Check every line of the data below for the string "target", and copy the ones that hold it.

* [Entries supplied]:
• • • • •
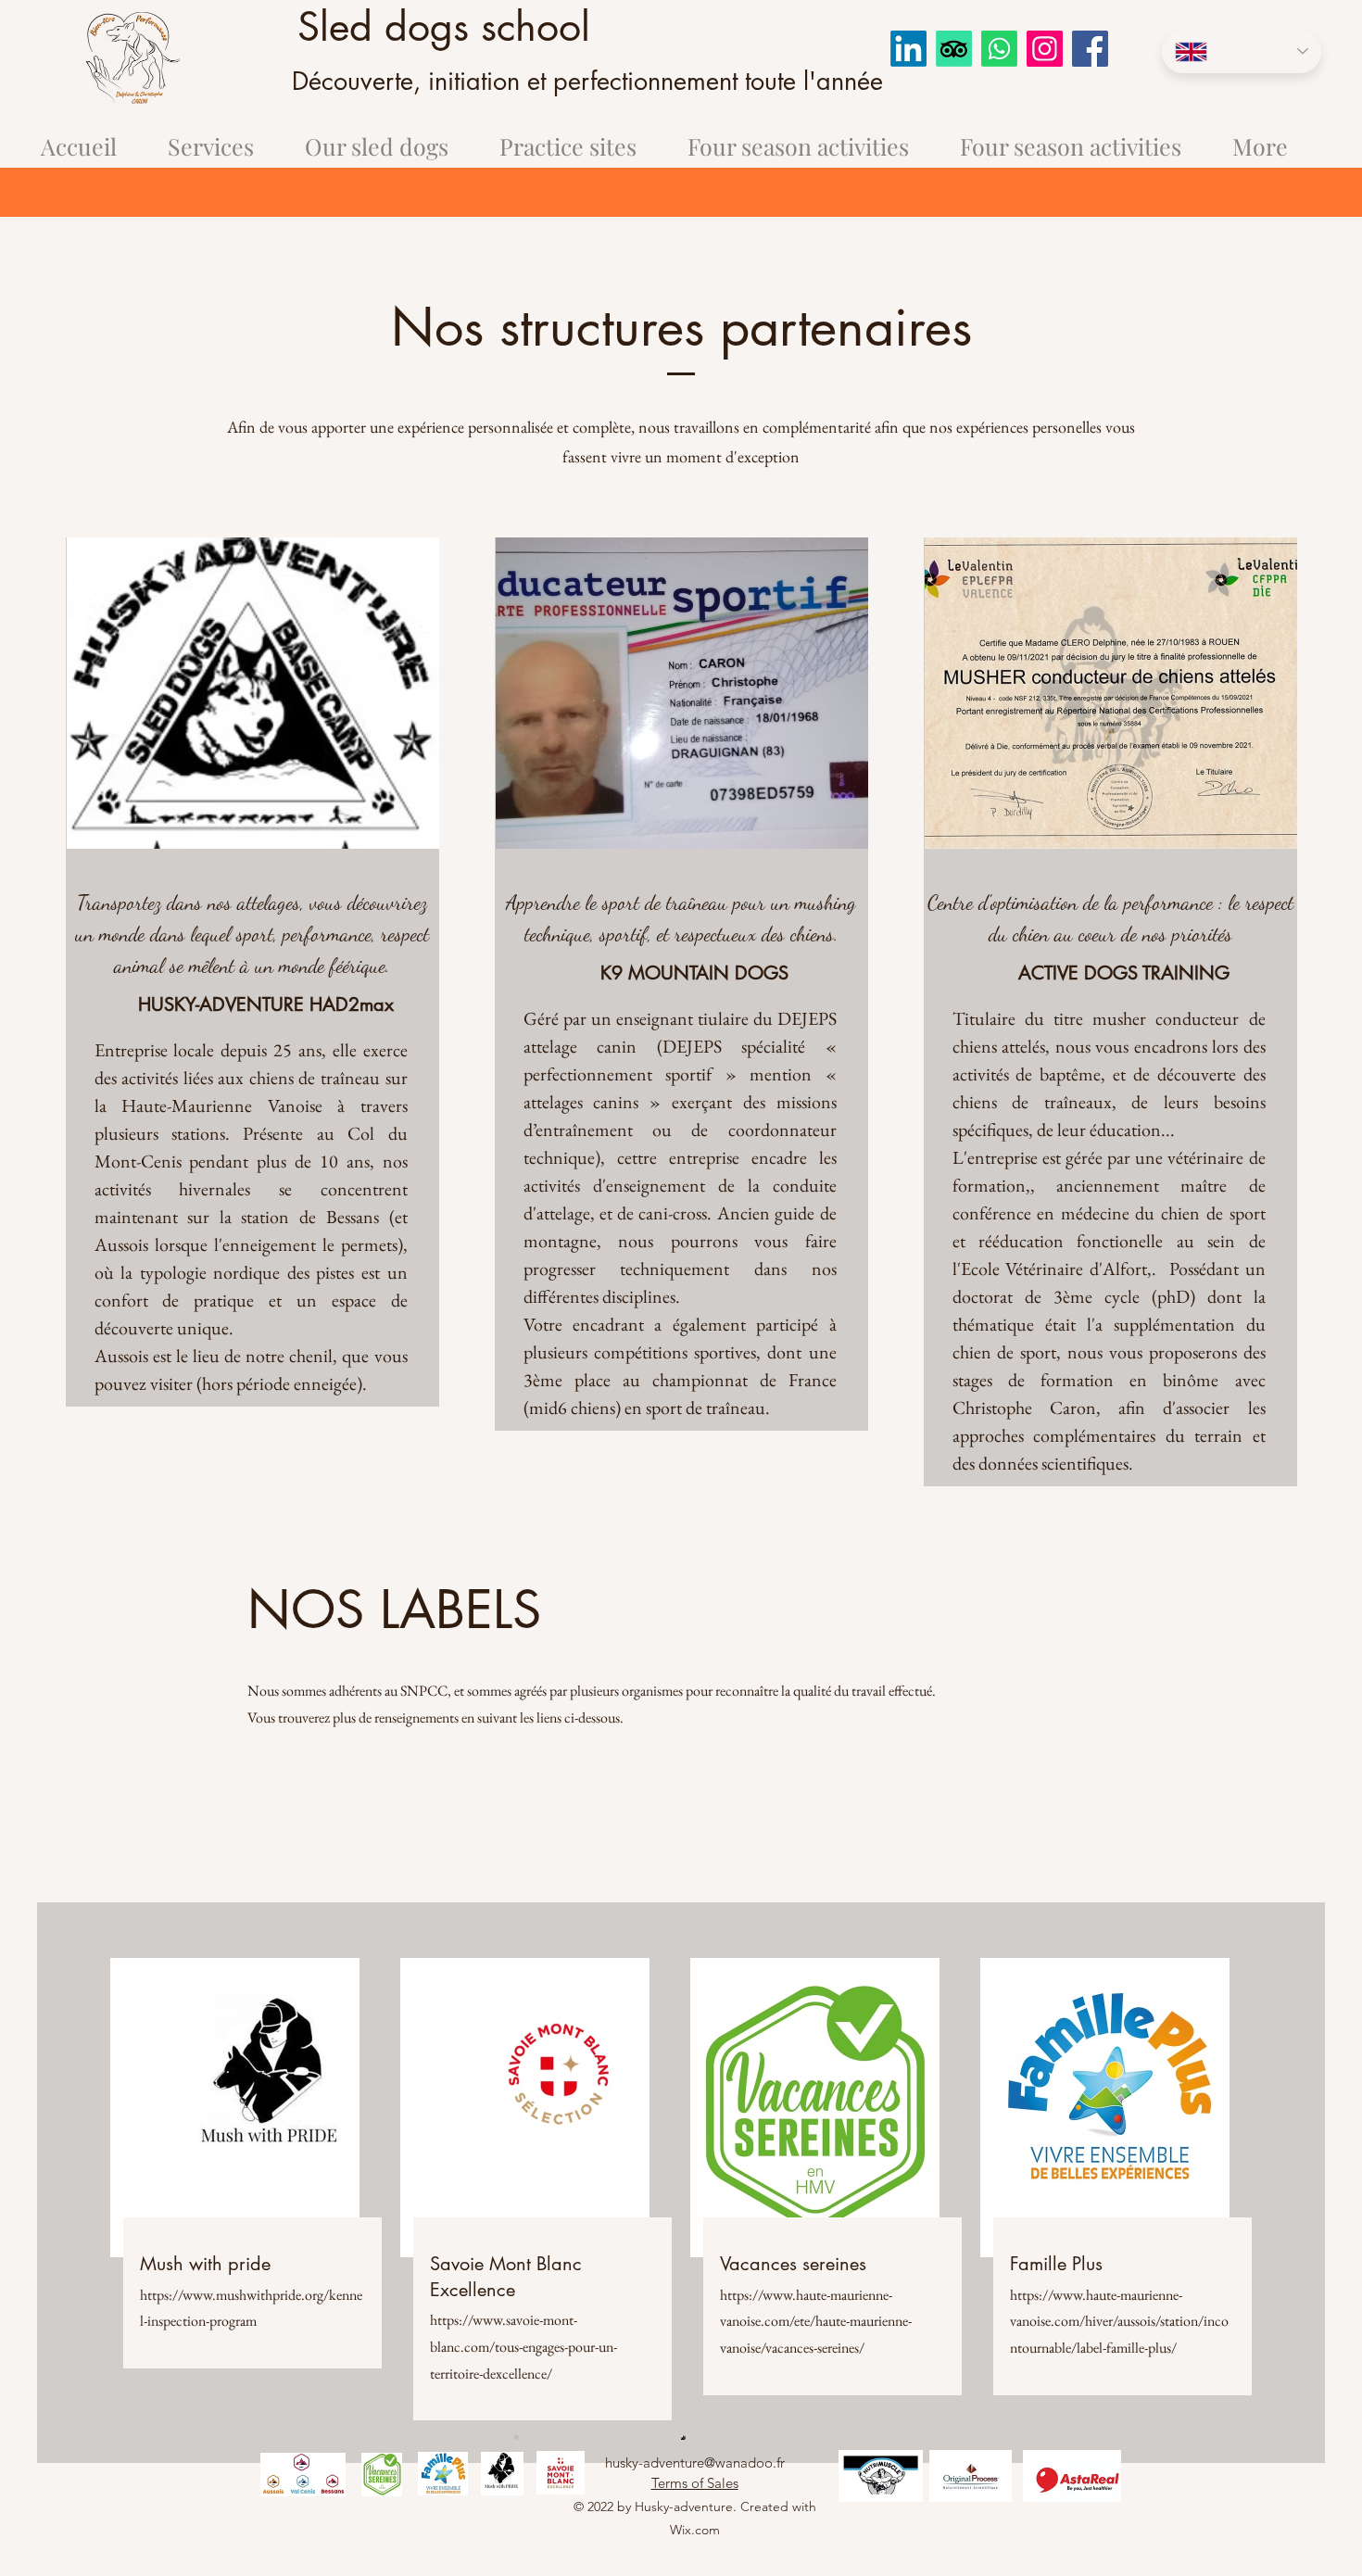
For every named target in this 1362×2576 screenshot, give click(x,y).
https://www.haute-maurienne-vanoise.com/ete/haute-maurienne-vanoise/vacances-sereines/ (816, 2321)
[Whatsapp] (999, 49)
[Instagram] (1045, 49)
• • • • •
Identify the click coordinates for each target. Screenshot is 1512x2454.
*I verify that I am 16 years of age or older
• • • • •
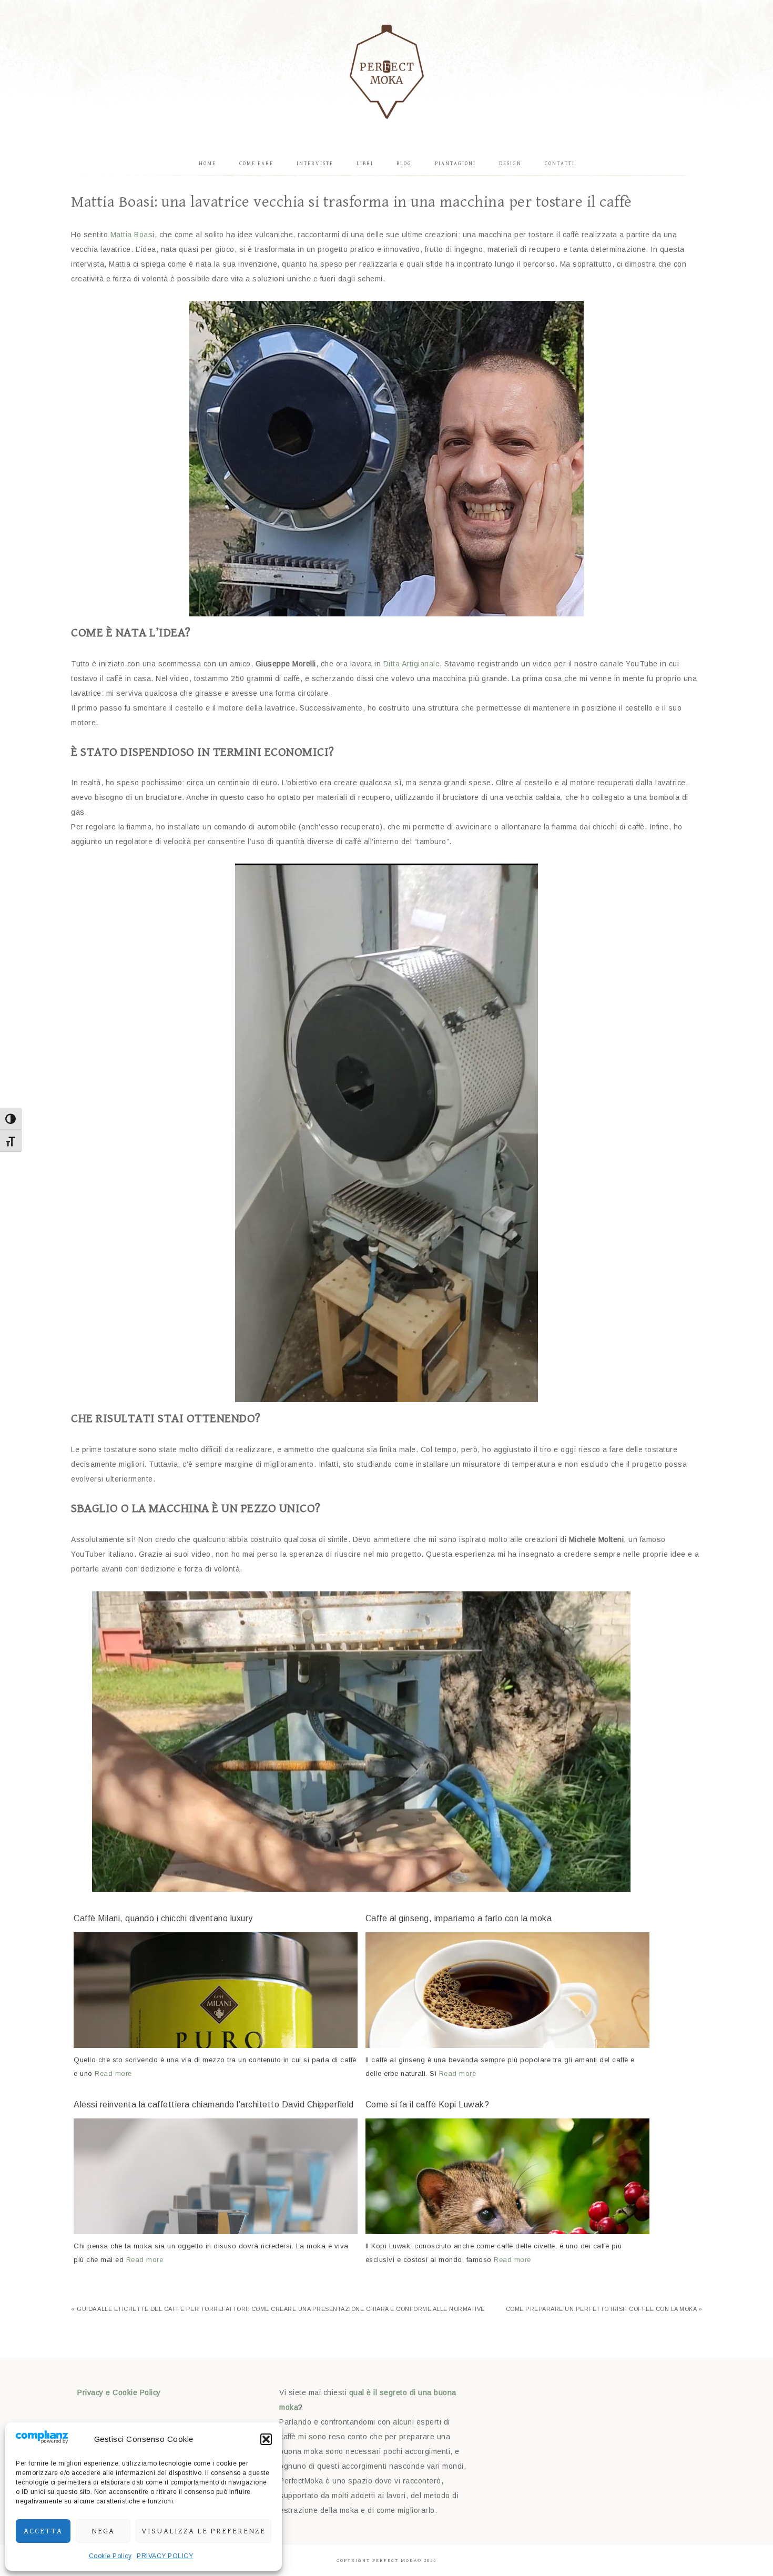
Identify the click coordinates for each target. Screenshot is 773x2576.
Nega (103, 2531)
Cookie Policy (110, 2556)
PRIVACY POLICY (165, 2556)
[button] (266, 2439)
• • • • •
* [Problem solution]:
For every named target in this 1362×2576 screenshot, give click(x,y).
Identify the click coordinates for each target. Screenshot is 1512x2454.
Identify the click coordinates for each target. Screenshot is 773x2576.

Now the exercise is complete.